Requirement — Pictures aside, repeat every record below exactly.

Stored data
○ ○ ○ ○

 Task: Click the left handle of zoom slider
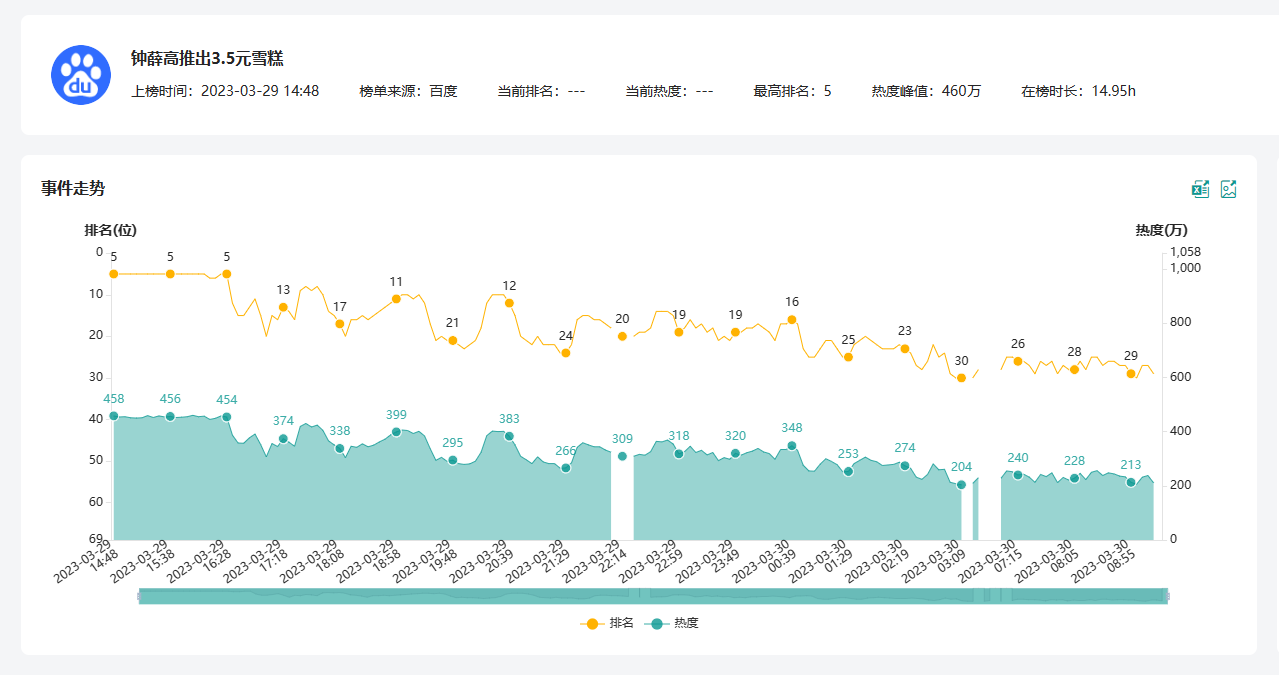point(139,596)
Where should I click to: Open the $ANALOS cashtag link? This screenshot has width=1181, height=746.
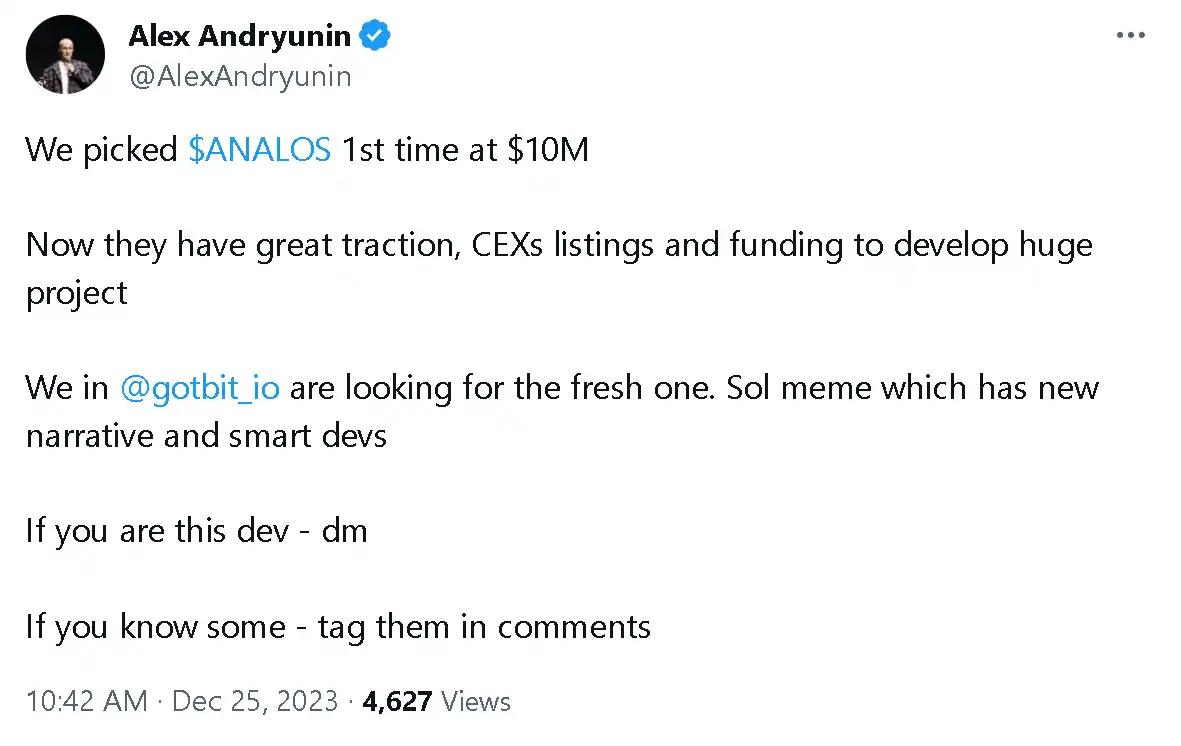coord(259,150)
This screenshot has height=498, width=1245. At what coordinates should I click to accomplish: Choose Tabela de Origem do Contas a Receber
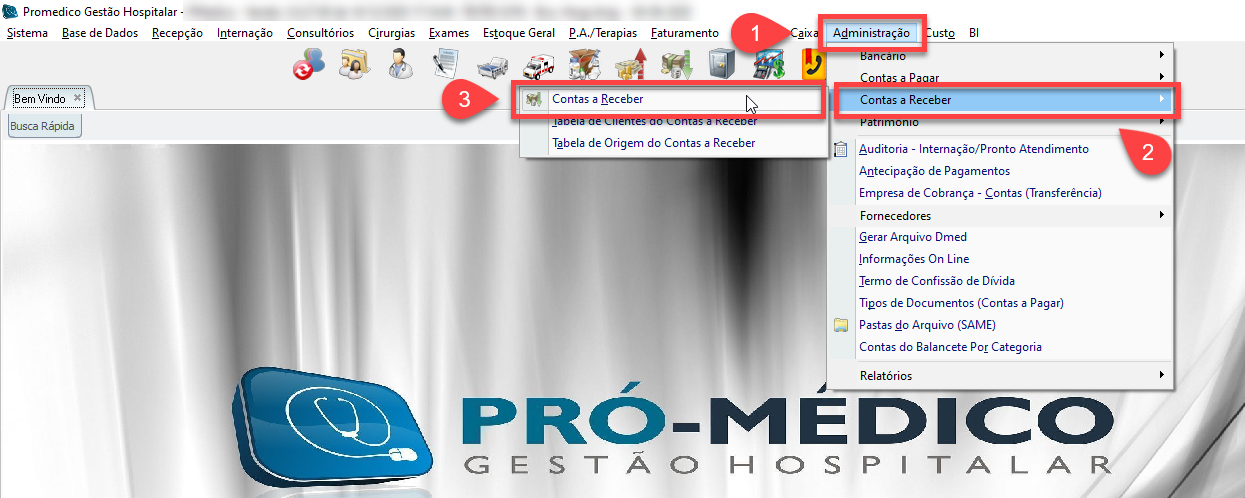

○ ○ ○ ○

Solution for this exercise —
 Task: Click the left handle of zoom slider
point(139,596)
Where should I click to: Open the $ANALOS cashtag link? This screenshot has width=1181, height=746.
coord(259,150)
This screenshot has height=498, width=1245. At what coordinates should I click to accomplish: Choose Tabela de Origem do Contas a Receber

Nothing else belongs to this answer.